I don’t want it to be a negative/argument but sorry it’s not.
I don’t come from America where some people might only know what’s “fed to them by the media” so it’s not based off fantasy.
Maybe you have dealt with this in the past but that is not where I’m coming from.

I personally know heaps of middle eastern background guys-both “very good and bad” and mostly very good.
I have middle eastern next door neighbors,middle eastern friends,I work with Muslim guys from Middle East and South Asian countries,I have dated Lebanese guys,I know a lot of middle eastern guys from when going to nightclubs and so on…
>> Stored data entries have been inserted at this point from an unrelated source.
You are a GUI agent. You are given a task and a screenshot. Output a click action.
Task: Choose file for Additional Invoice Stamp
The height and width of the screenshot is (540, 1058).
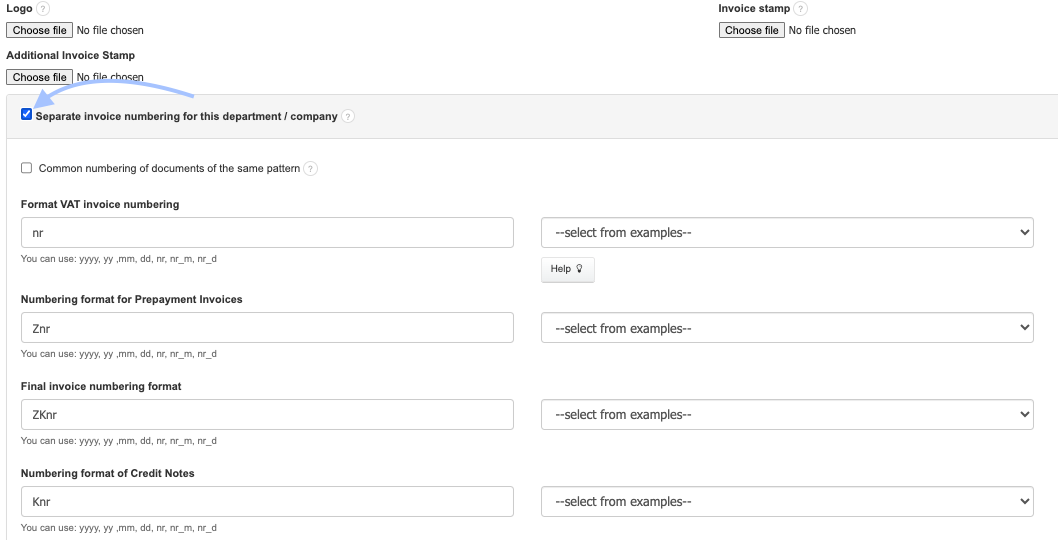click(x=40, y=77)
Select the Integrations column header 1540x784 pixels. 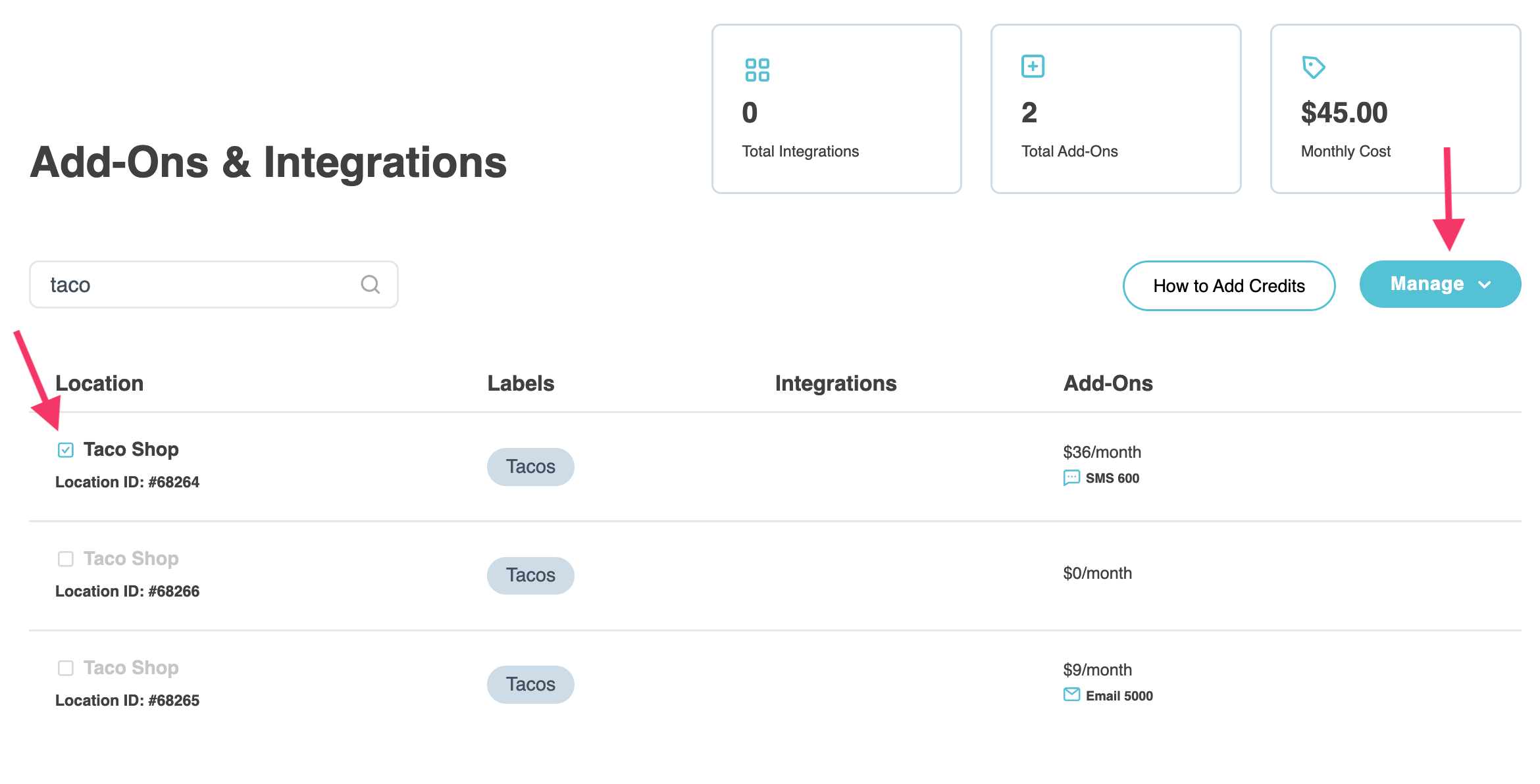point(836,383)
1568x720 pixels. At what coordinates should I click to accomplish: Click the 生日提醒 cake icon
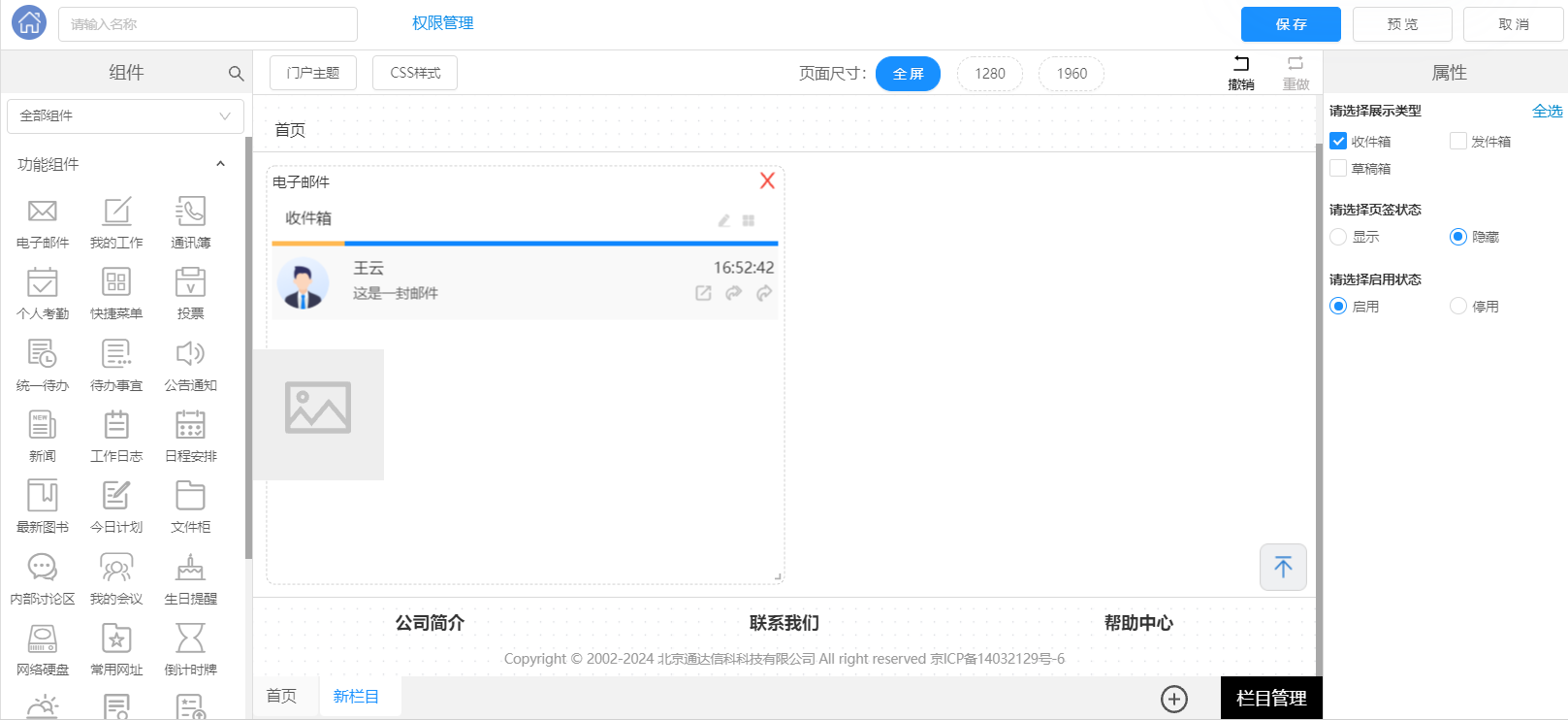190,568
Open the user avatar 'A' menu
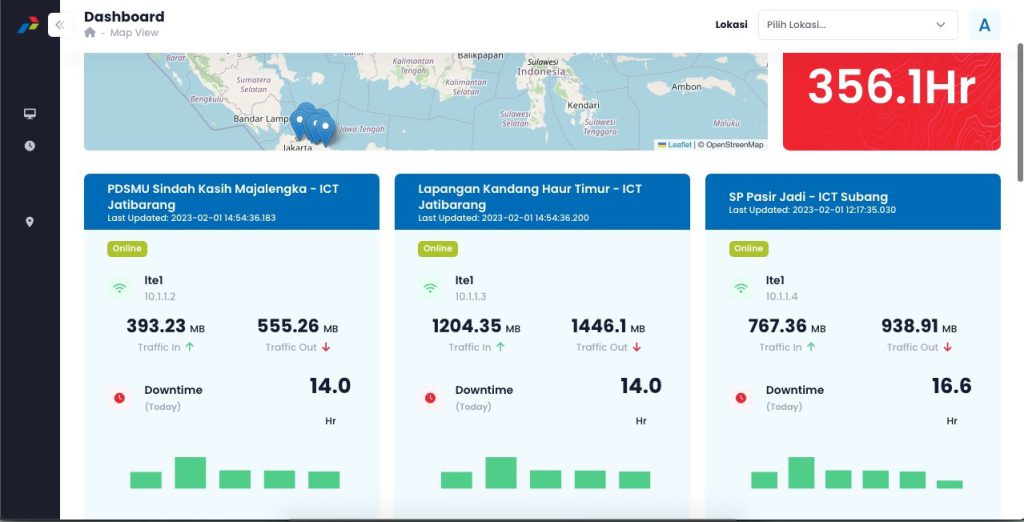The height and width of the screenshot is (522, 1024). point(984,25)
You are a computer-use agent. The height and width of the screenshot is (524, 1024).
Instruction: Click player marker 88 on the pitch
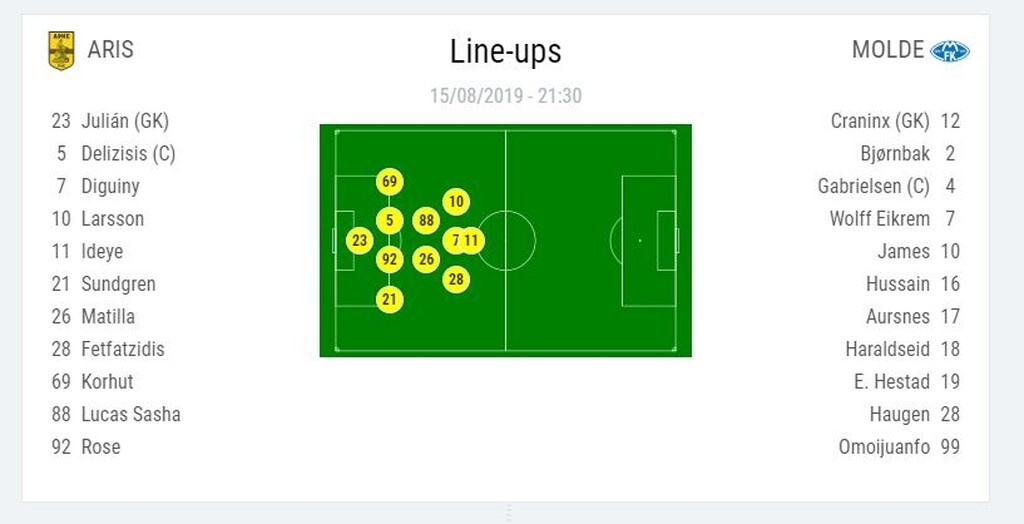(427, 221)
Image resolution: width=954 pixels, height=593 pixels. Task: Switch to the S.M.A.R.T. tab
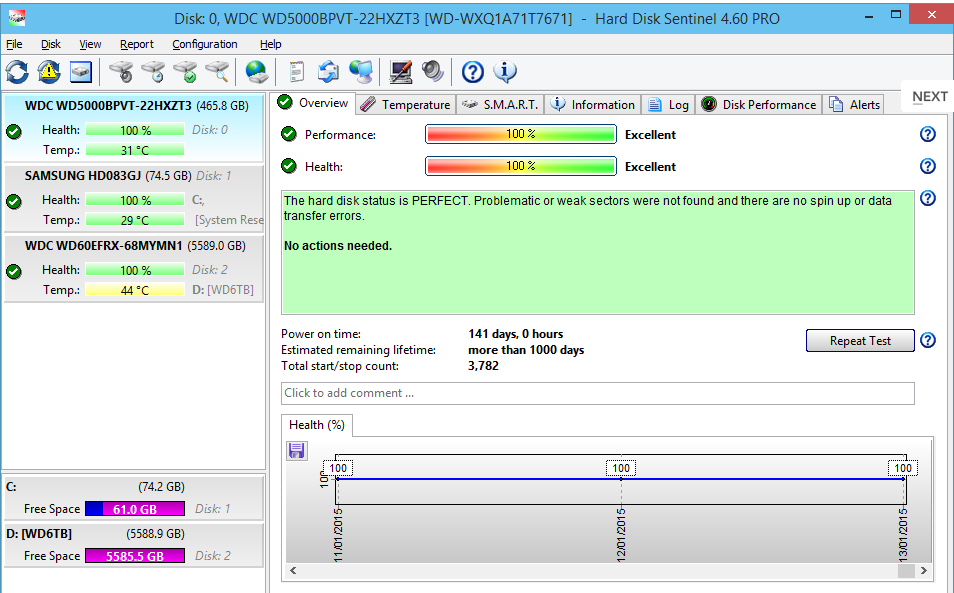click(x=500, y=105)
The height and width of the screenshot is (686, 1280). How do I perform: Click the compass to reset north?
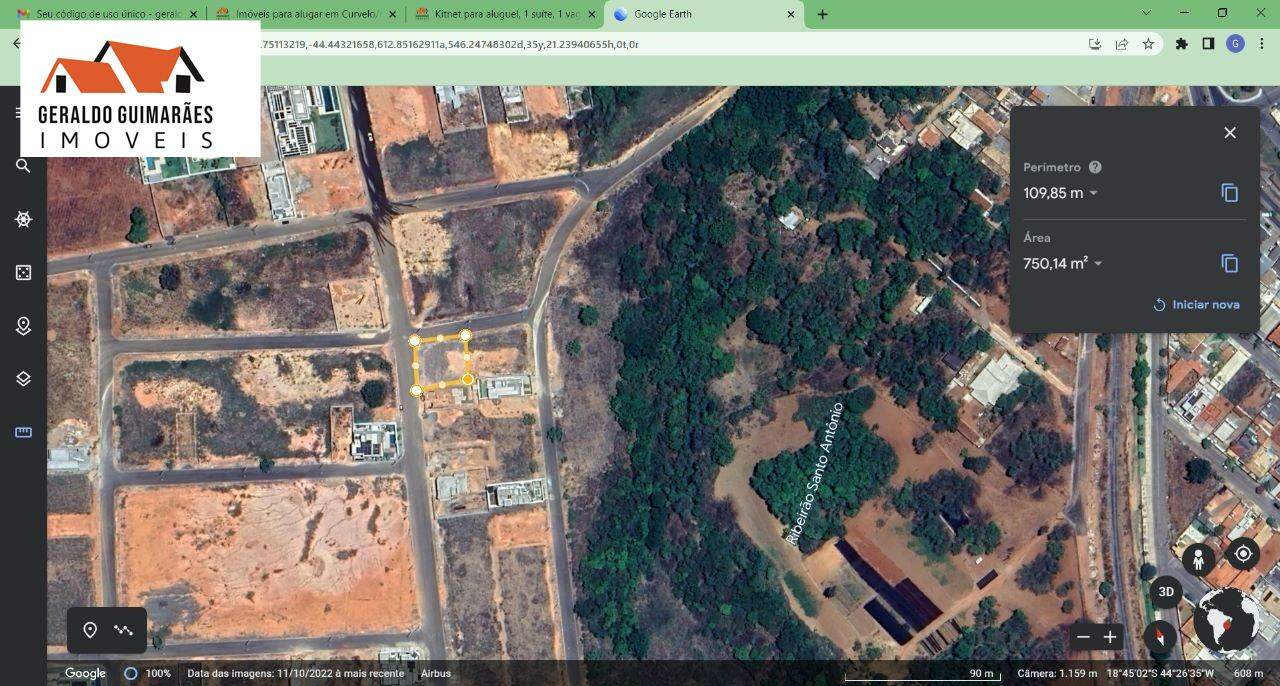[x=1160, y=636]
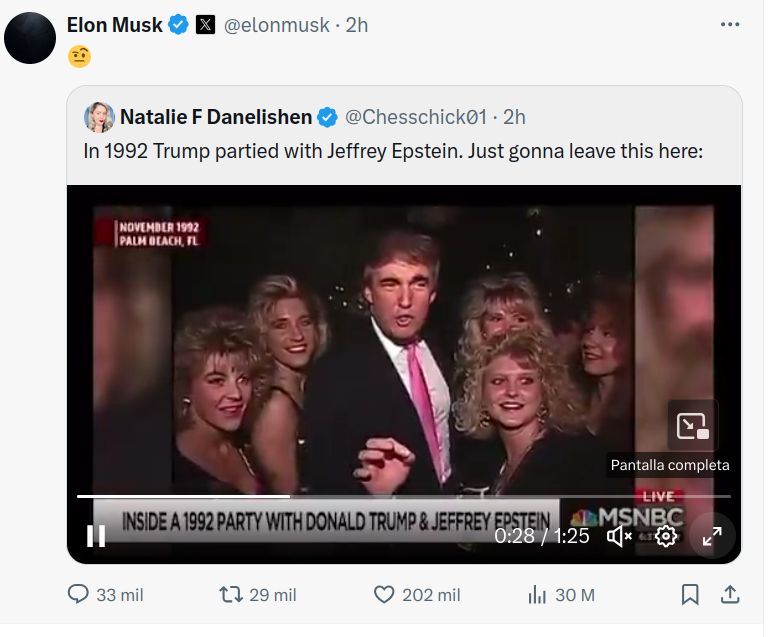Click Natalie F Danelishen's name

tap(216, 117)
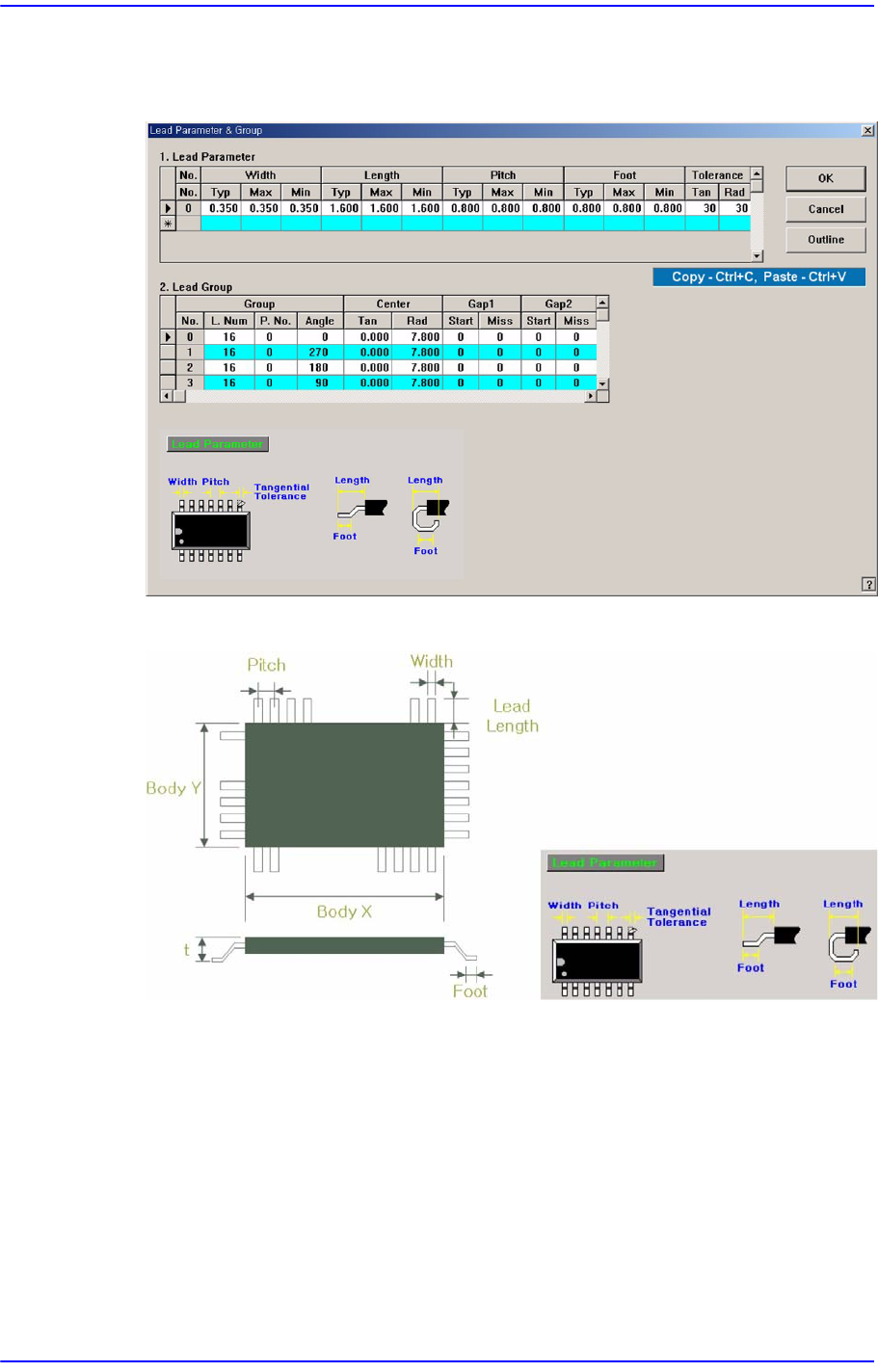Viewport: 878px width, 1372px height.
Task: Click the Lead Group horizontal scroll left arrow
Action: coord(167,396)
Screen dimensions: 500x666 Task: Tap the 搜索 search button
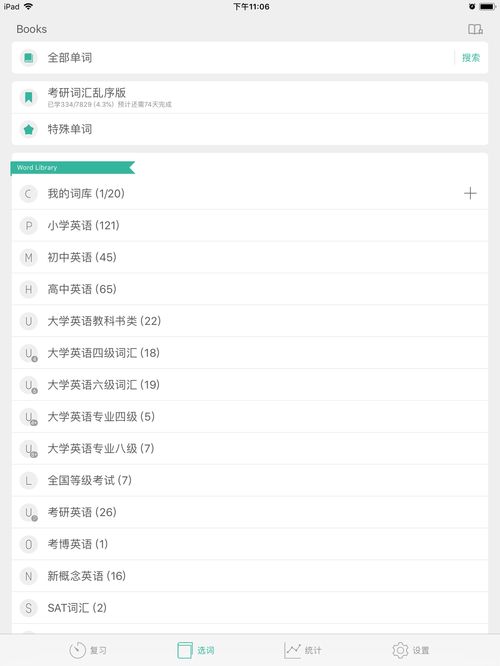(x=471, y=58)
Everyday I am interacting with men from Middle East in some form or another.
Most are super great people but some are not and have “certain mentalities”.

If you think it’s not a reality that a woman doesn’t feel as comfortable wearing a short skirt to Lakemba at evening as she does to Bondi then I’m sorry,that is the fantasy.

Of course not all Middle East guys are like that,the majority don’t hang around in Maccas carparks standing on cars,showing off and harassing us girls (as in my area) but unfortunately in reality there definitely is an issue in some of them which can be seen by just looking on Instagram comments towards girls and trying to get girls to meet up for “casual encounters” etc…To deny that is living in a fantasy and putting head in the sand.

Many women in Egypt have stated they have been sexually harassed in street so how can you be in denial and suggest their isn’t cultural problems?
Even if the statistics are overblown there is still an issue.

Anyway,my point was not to suggest that all Middle East Muslim men are sleazy,but to suggest that the wearing of Niqab or other face covering has not increased internal virtue.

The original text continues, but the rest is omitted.